Je pleure à nouveau… pour elle, pour le mal qui lui a été fait.

- J’étais sous le choc, et la colère a rapidement pris le pas sur mes émotions. J’ai récupéré mes vêtements et je les ai enfilés avant de sortir pour m’isoler. Je l’ai laissée là, comme ça, sans un mot et putain… je m’en voudrai toujours pour ça !  Je ne suis rentré qu’à 17h30, quelques minutes avant que mon géniteur ne rentre du travail. J’ai saisi son bâton de punition et lui suis tombé dessus dès qu’il a passé la porte. Je ne sais pas combien de fois j’ai abattu le bâton sur lui mais je ne me suis arrêté que quand le voile rouge a commencé à disparaître.
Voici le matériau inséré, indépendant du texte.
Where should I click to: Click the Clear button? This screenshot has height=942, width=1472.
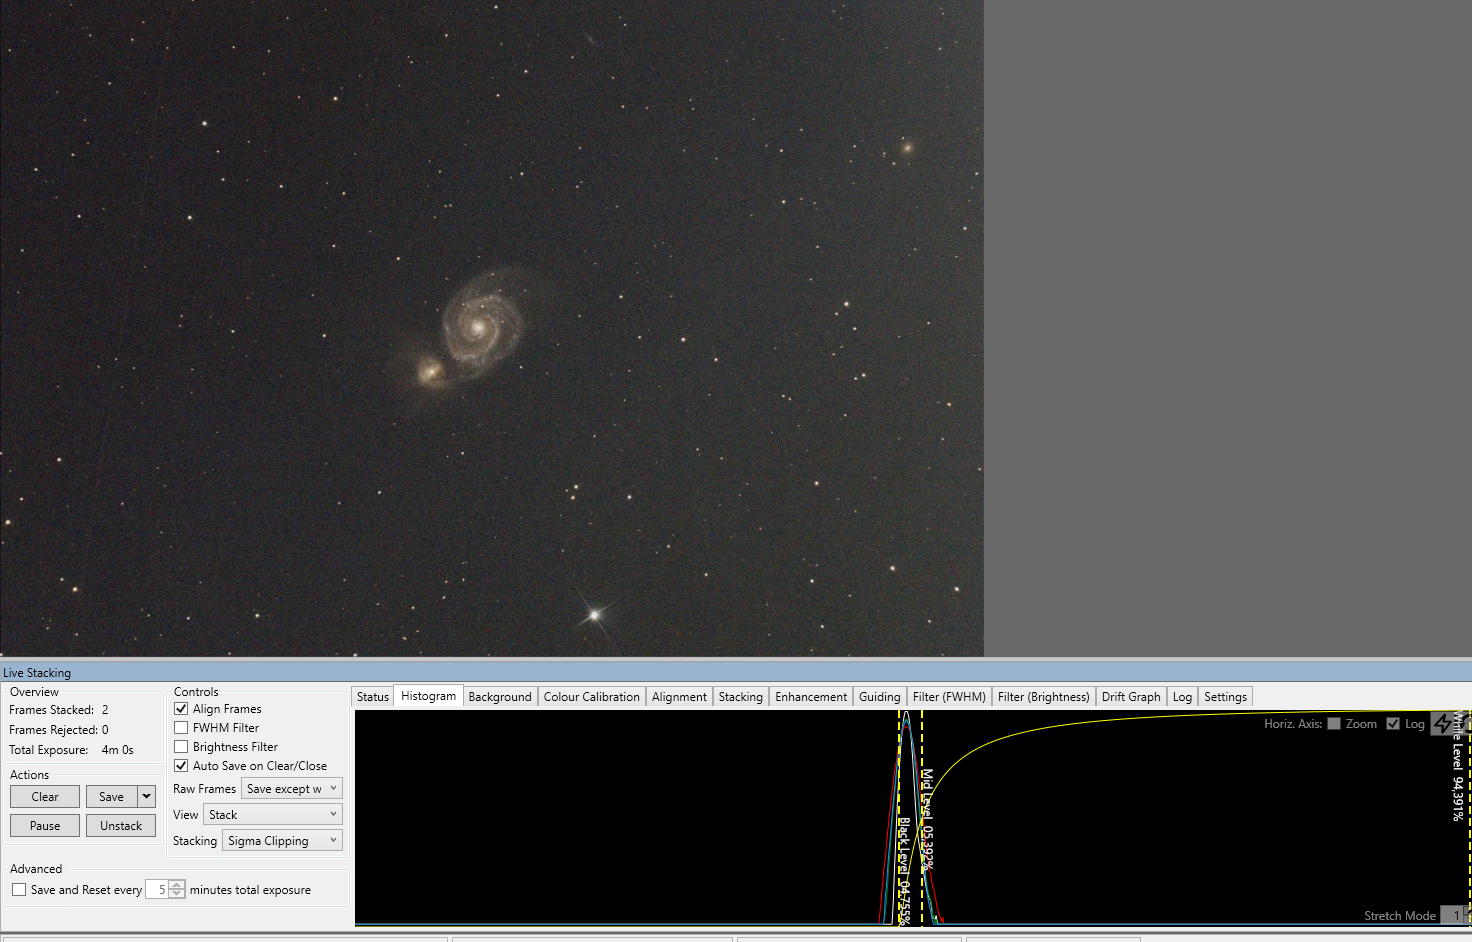click(45, 797)
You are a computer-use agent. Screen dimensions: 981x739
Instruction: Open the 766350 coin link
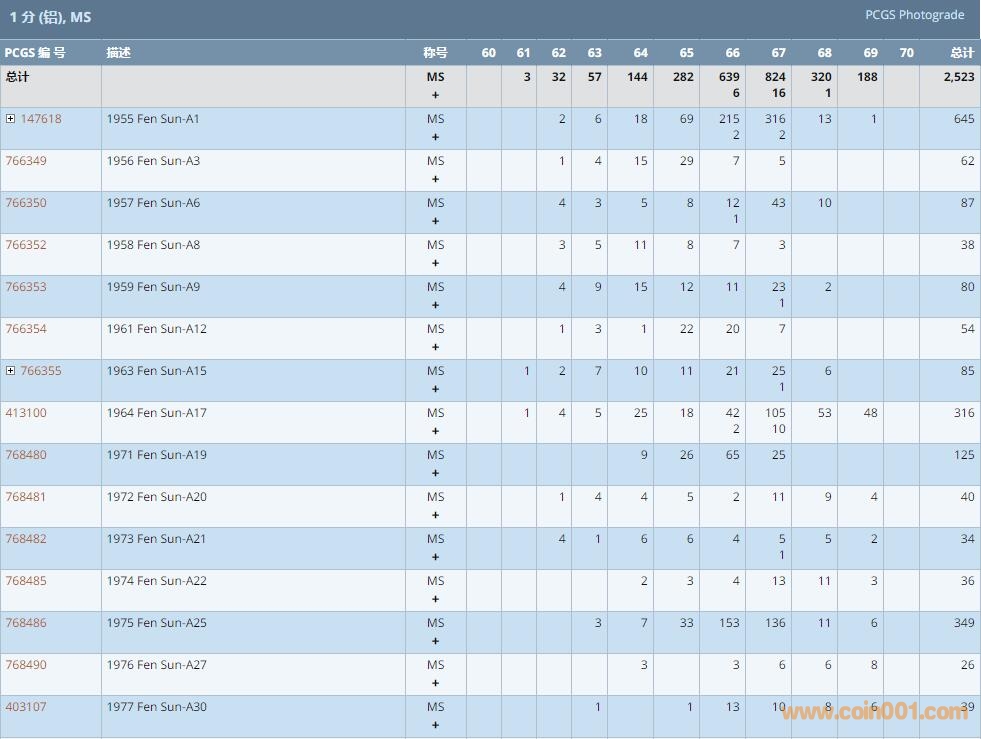(26, 203)
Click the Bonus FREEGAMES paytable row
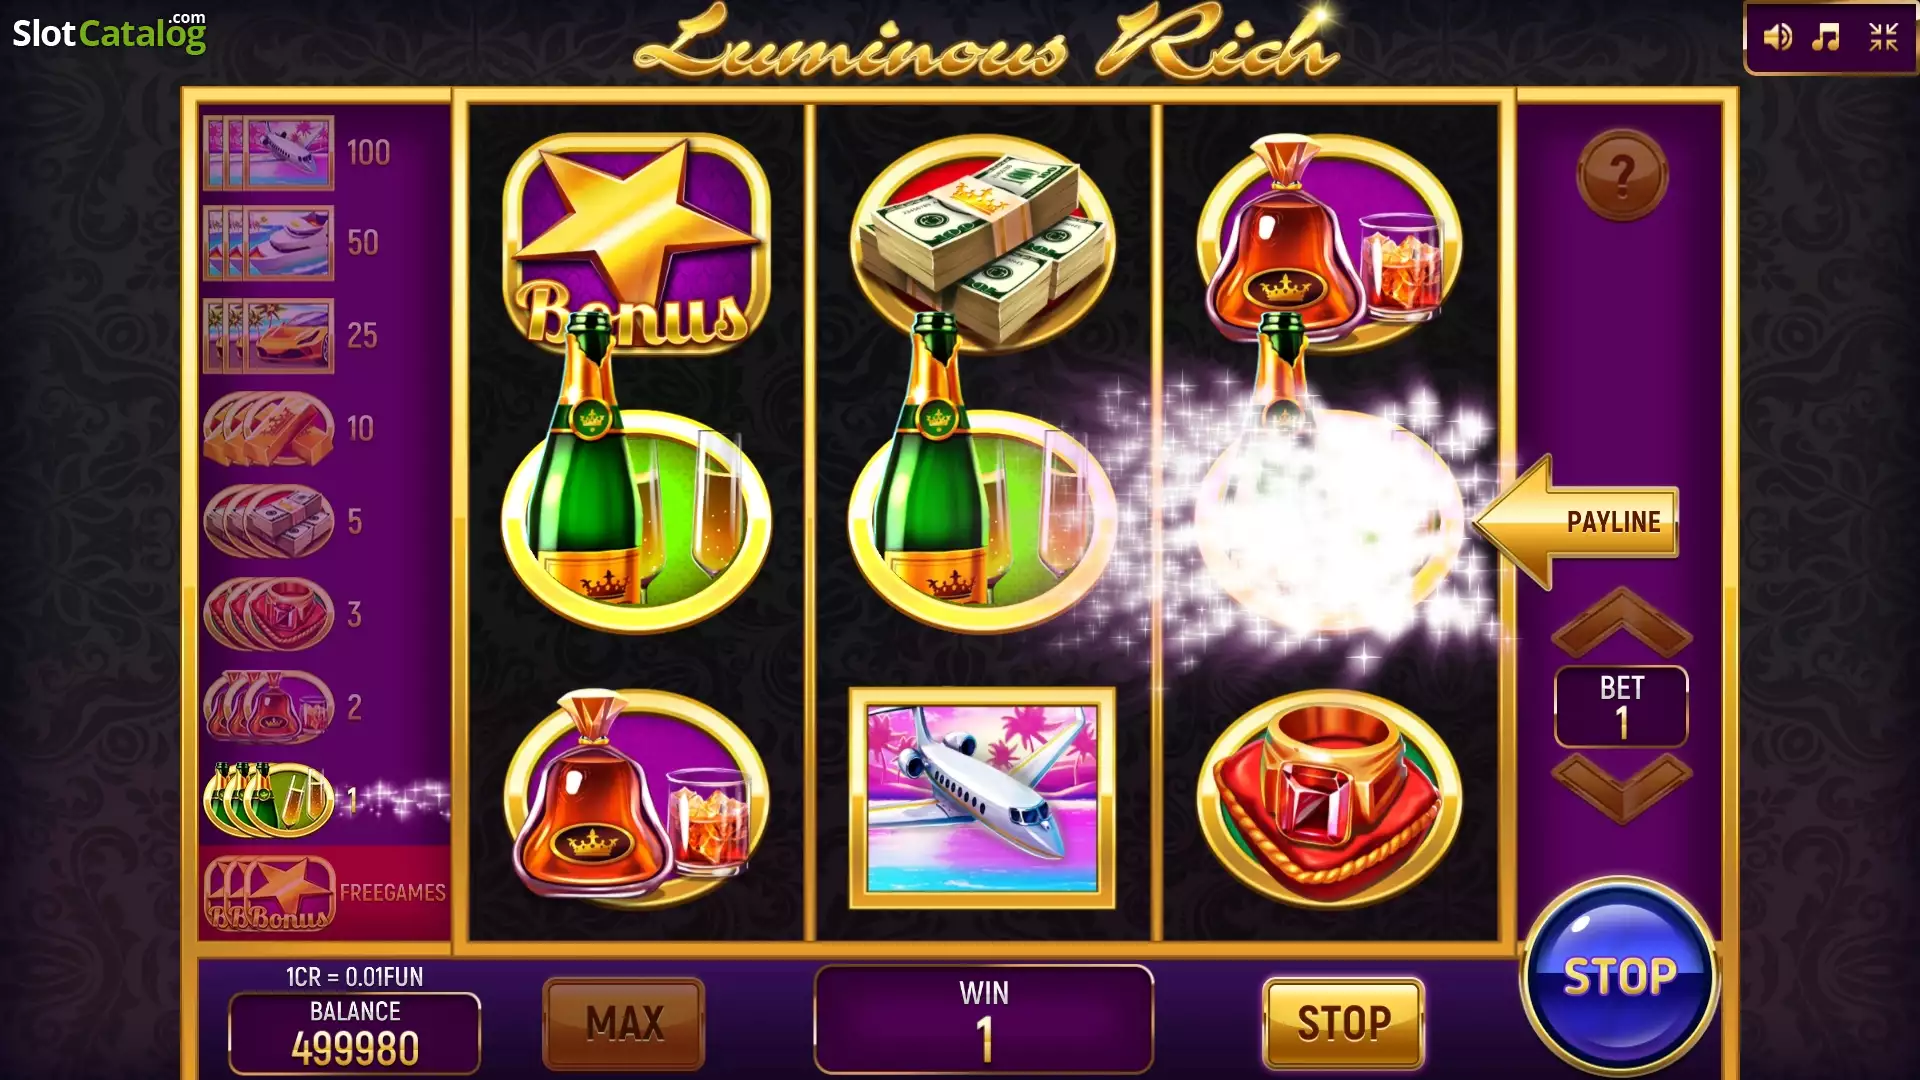This screenshot has width=1920, height=1080. 325,893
J’ai réalisé ce que j’avais fait en voyant tout le sang sur son corps, effondré au sol. Ma mère hurlait. Savy pleurait. Jordan avait un petit rictus au coin des lèvres. La peur et la panique se sont emparées de moi, j’ai gardé le bâton et je suis monté à toute vitesse dans la chambre. J’ai mis quelques fringues dans mon sac d’école et j’ai récupéré les 400$ que j’avais cachés avant de quitter cette maison définitivement, sans un regard en arrière. J’étais persuadé qu’il était mort, que j’allais aller en prison alors j’ai fui. 

J’entends un de mes frères renifler mais je n’ai pas fini mon récit.

- Une petite pause est nécessaire, me dit Connor après s’être raclé la gorge.

Ouais, à voir ses yeux brillants et ses poings serrés, une pause ne fera pas de mal.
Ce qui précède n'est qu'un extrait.